FAQs After Upgrade

This document lists some FAQs and their solutions after you upgrade TiDB.

The character set (charset) errors when executing DDL operations

In v2.1.0 and earlier versions (including all versions of v2.0), the character set of TiDB is UTF-8 by default. But starting from v2.1.1, the default character set has been changed into UTF8MB4.

If you explicitly specify the charset of a newly created table as UTF-8 in v2.1.0 or earlier versions, then you might fail to execute DDL operations after upgrading TiDB to v2.1.1.

To avoid this issue, you need to pay attention to:

  • Point #1: before v2.1.3, TiDB does not support modifying the charset of the column.

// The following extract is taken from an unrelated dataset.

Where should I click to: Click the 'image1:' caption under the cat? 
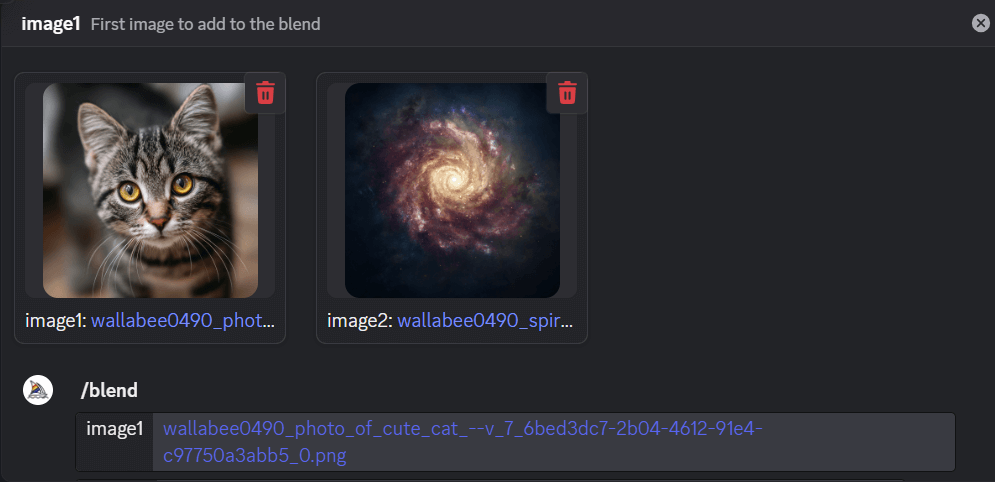coord(56,321)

Therefore, when you execute DDL operations, you need to make sure that the charset of the new column is consistent with that of the original column.

  • Point #2: before v2.1.3, even if the charset of the column is different from that of the table, show create table does not show the charset of the column. But as shown in the following example, you can view it by obtaining the metadata of the table through the HTTP API.

Issue #1: unsupported modify column charset utf8mb4 not match origin utf8

  • Before upgrading, the following operations are executed in v2.1.0 and earlier versions.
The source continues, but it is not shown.